• **TASK REQUIREMENTS**
The data below holds the lines to copy: everything from the line containing "You are a computer-use" to the line containing "Instruction: Click the value 2 in AO(func)", both ends included, set down exactly.

• **DATA FOR THIS EXERCISE**
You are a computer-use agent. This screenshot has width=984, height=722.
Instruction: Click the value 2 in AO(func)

==

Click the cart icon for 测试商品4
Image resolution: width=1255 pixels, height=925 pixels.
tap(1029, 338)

==

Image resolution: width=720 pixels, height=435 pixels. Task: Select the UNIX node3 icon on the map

• **ANSWER BELOW**
You are a computer-use agent. This screenshot has width=984, height=722.
Instruction: Click the value 2 in AO(func)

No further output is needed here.